GenomeMap visualization of the transcriptome analysis. Visualization of the transcriptome analysis on a genome map. Presented in rounded rectangles are all 3057 genes of C. glutamicum, arranged in rows starting with dnaA (cg0001) top left, ending with cg3434 down right (A). The presented experimental factors described in the legend of the image (B) are the mean values (M-values) of replicate measurements of the time points T2 to T6 in comparison to the mean values of time point T1. The transcriptome data is represented as five divisions (T2 to T6) of the rectangles. ProMeTra allows to employ different coloring schemes, in this example we have chosen a green to red color mapping for the M-values ranging from 5 to -5. Only those values are displayed that had an error probability less than 5% in a Students t test. Part (A) of the figure gives an overview of the transcriptional regulation on the genomic scale. The original SVG image from ProMeTra can be zoomed to any level of detail and we enlarge the marked region of interest in part (C) of the figure. Here, the two transcriptional units of the nar-operon (transcribed from right to left) and the atp-operon (transcribed from left to right) are presented. For both operons, the genes show a concerted change in regulation at timepoints T4 and T5.

Up regulation of the nar operon under oxygen-limiting conditions

In aerobic bacteria, oxygen is required as exogenous electron acceptor in respiration. The aerobic electron transfer chain in C. glutamicum is branched, one branch operates via menaquinone and the other via cytochrome [45]. Under low-oxygen conditions, the anaerobic electron transfer is processed via nitrate respiration by nitrate reductase NarGHJI [44,46]. The genes of the nar operon comprise (in the direction of transcription) a putative nitrate/nitrite transporter (NarK), a respiratory nitrate reductase enzyme (NarGHJI) [46], and a transcriptional regulator of the whole operon (ArnR). This regulator acts as transcriptional repressor of the nar operon under aerobic conditions [47]. Here, the expression analysis of the nar operon revealed an increased transcription at t4 and t5 and a possible co-transcription with arnR. It was also proposed that arnR is co-transcribed with narKGHJI under anaerobic conditions [47], although the gene has its own promoter.

Down regulation of the atp operon after oxygen depletion

The eight gene atp operon of C. glutamicum encodes the subunits of the ATP synthetase that uses ATP to build up a proton gradient and can synthesize ATP by using this gradient [48]. The atp operon is less transcribed under low oxygen conditions (t4 and t5), correlating with a lowered energy demand in the absence of growth. This phenomenon was also observed by Inui et al. [49] under oxygen deprivation conditions. Since ATPase hydrolyses ATP under non-respiratory conditions, cells save energy by reducing ATPase gene expression.

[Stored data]
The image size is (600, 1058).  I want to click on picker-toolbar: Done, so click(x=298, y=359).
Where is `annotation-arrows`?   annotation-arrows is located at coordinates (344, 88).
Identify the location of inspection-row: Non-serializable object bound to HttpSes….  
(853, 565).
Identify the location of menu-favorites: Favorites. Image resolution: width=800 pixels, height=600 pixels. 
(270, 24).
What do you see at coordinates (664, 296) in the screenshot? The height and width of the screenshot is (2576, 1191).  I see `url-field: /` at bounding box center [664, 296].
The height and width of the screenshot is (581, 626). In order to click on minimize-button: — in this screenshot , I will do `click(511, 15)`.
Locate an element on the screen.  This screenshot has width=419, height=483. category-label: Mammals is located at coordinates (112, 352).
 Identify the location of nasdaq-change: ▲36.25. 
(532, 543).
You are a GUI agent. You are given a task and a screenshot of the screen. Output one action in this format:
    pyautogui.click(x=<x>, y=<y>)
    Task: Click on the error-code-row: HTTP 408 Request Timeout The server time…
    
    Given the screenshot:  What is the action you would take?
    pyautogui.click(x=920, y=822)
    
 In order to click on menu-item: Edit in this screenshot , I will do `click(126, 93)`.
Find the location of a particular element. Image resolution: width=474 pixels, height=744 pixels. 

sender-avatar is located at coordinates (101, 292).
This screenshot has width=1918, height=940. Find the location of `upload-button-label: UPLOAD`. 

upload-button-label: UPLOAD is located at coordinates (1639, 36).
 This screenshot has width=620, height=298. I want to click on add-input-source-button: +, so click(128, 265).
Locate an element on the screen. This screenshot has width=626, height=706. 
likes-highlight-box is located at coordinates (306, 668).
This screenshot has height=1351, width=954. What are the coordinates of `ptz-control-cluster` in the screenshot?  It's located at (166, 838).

WORK INSTRUCTIONS.
1. Answer these questions about the C. glutamicum transcriptome text:
(a) How many genes of C. glutamicum does the genome map show?
(b) Which regulator represses the nar operon under aerobic conditions?
(c) How many genes does the atp operon contain?
2. Print the stretch of the C. glutamicum transcriptome text from "Down regulation of" through "ATPase gene expression.".
3. List every reference number cited in square brackets in the C. glutamicum transcriptome text, each only once, in order of first appearance.

OUTPUTS FOR THE TASKS.
1.
(a) 3057
(b) ArnR
(c) Eight

2.
Down regulation of the atp operon after oxygen depletion

The eight gene atp operon of C. glutamicum encodes the subunits of the ATP synthetase that uses ATP to build up a proton gradient and can synthesize ATP by using this gradient [48]. The atp operon is less transcribed under low oxygen conditions (t4 and t5), correlating with a lowered energy demand in the absence of growth. This phenomenon was also observed by Inui et al. [49] under oxygen deprivation conditions. Since ATPase hydrolyses ATP under non-respiratory conditions, cells save energy by reducing ATPase gene expression.

3. 45, 44, 46, 47, 48, 49